|Grant Number:||5R01CA087944-03 Interpret this number|
|Primary Investigator:||Wei, Feifei|
|Project Title:||Cancer Surveillance in Hmo Administrative Data|
DESCRIPTION (provided by applicant): The purpose of this study is to identify the existence and extent of biases associated with HMO full electronic and claims-type encounter data when they are used to characterize patterns of care and to analyze the relationship between treatment and outcomes of breast and cervical cancers. Electronic data assessed will include inpatient and outpatient visits, pharmacy, cancer registry, pathology, radiology, laboratory, and electronic physician notes. This project is a joint venture between four not-for-profit HMOs: Fallon/Meyers Primary Care Institute, Kaiser Permanente/Northern California, Health Partners Research Foundation and Henry Ford Health System. A patient who was diagnosed for breast cancer between January 1, 1996 and December 31, 1997 or for cervical cancer between January 1, 1996 and December 31, 2000 will be included in the study. A study central database will be established to contain all electronic and claims-type encounter data on medical care of these patients. Medical record information will be abstracted for a random sample of 925 breast cancer and 995 cervical cancer patients. The study will compare information in the electronic data sources to information abstracted from medical records, and assess differences in completeness and accuracy of diagnostic, treatment, and outcomes by patient characteristics, among HMOs, and by source of data. Using data abstracted from medical record and electronic data, we will characterize the patterns of care and assess the relationship between treatment and outcomes among women of any age with cervical cancer and women age 55 or older with breast cancer.
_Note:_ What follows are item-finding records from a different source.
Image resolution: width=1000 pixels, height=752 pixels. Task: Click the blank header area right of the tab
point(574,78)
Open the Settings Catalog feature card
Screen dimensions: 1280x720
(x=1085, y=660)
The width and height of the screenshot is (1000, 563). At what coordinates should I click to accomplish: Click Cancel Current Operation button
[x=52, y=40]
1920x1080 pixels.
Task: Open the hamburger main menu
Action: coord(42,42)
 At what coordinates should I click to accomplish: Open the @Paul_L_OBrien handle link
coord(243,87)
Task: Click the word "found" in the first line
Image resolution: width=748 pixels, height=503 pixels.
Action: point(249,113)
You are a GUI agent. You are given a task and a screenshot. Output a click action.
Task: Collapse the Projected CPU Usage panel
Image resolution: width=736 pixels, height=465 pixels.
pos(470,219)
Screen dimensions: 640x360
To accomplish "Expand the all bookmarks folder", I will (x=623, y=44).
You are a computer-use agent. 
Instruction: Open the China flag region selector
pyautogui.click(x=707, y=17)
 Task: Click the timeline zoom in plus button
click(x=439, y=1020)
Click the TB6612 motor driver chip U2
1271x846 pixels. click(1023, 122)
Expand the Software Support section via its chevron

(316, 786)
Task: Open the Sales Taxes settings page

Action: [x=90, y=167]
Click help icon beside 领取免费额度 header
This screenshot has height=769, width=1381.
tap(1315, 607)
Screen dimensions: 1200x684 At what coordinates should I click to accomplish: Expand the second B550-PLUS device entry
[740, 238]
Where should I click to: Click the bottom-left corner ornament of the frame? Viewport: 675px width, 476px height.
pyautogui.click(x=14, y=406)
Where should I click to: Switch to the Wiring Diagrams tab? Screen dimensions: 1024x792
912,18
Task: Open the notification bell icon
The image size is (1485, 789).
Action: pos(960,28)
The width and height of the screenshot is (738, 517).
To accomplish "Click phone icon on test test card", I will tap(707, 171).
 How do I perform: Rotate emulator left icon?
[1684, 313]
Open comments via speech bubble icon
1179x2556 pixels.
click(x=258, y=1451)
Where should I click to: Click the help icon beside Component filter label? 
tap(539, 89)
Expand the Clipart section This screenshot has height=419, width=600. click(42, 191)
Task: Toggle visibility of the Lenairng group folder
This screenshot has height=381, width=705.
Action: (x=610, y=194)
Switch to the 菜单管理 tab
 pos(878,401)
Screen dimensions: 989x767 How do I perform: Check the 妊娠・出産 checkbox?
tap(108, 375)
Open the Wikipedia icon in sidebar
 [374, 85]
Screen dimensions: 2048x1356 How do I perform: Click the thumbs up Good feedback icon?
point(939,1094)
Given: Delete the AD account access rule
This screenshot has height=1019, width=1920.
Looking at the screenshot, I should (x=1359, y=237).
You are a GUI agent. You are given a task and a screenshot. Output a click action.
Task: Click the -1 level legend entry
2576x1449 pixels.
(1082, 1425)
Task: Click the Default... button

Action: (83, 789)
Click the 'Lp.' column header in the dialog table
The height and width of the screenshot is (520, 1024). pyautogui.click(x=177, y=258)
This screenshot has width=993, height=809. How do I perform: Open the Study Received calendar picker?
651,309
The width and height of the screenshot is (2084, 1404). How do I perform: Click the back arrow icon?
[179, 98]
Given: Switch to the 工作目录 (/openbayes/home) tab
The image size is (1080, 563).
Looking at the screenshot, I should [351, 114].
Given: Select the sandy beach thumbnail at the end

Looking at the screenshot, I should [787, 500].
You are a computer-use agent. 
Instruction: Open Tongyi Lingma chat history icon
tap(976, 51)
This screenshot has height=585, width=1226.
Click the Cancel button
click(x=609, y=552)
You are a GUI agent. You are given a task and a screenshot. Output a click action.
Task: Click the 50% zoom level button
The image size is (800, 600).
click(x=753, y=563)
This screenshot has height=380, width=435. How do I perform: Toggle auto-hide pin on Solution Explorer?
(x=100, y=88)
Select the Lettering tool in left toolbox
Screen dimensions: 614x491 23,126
This study will provide important information about the feasibility of using computerized claims data as well as other computerized resources for the study of cancer treatment and outcomes. The primary strength of the study is that it uses routinely and efficiently collected population based electronic data to identify cancer patients, treatments and outcomes. If these databases are shown to be valid, they provide promising resources for cancer studies, with extensive information on treatment, follow-up and outcome far exceeding those available from traditional cancer registries.